Multiple sclerosis has similarly been linked to HHV-6 in epidemiological studies, with the virus found more frequently in the brain lesions of MS patients. HHV-6A’s ability to infect the cells that produce myelin, the insulating sheath around nerve fibers whose destruction is the central feature of MS, provides a biologically plausible mechanism. Still, nearly everyone carries HHV-6, so proving that it triggers disease in a subset of people requires more than correlation.
Diagnosis and Testing Challenges
Roseola in children is usually diagnosed based on symptoms alone. No lab test is needed when a toddler follows the classic pattern of high fever followed by a rash.

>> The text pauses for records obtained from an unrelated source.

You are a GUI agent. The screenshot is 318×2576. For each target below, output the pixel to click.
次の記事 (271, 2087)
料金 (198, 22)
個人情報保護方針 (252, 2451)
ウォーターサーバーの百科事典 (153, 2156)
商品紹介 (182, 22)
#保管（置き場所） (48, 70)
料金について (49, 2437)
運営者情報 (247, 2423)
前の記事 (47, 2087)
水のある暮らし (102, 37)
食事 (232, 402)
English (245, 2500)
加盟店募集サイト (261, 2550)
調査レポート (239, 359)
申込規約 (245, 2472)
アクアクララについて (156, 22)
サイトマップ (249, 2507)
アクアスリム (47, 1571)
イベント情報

In transplant patients or other immunocompromised individuals, diagnosis gets more complicated. PCR testing, which detects viral DNA in blood or spinal fluid, is the primary tool. But interpreting results is tricky. HHV-6 DNA can be found in the spinal fluid of people with no neurological symptoms at all, so a positive test does not automatically mean the virus is causing disease. And in the roughly 1% of people with chromosomally integrated HHV-6, every cell in the body contains viral DNA, producing consistently high PCR readings that can look identical to an active, dangerous infection. Current diagnostic techniques struggle to reliably distinguish active infection from latency or chromosomal integration, making clinical context essential for interpreting any test result.
Blood antibody tests (serology) are less useful in acute settings because most adults already have antibodies from childhood infection. A positive antibody test tells you almost nothing about whether the virus is currently active. Serology is mainly helpful in research and epidemiological studies rather than individual patient care.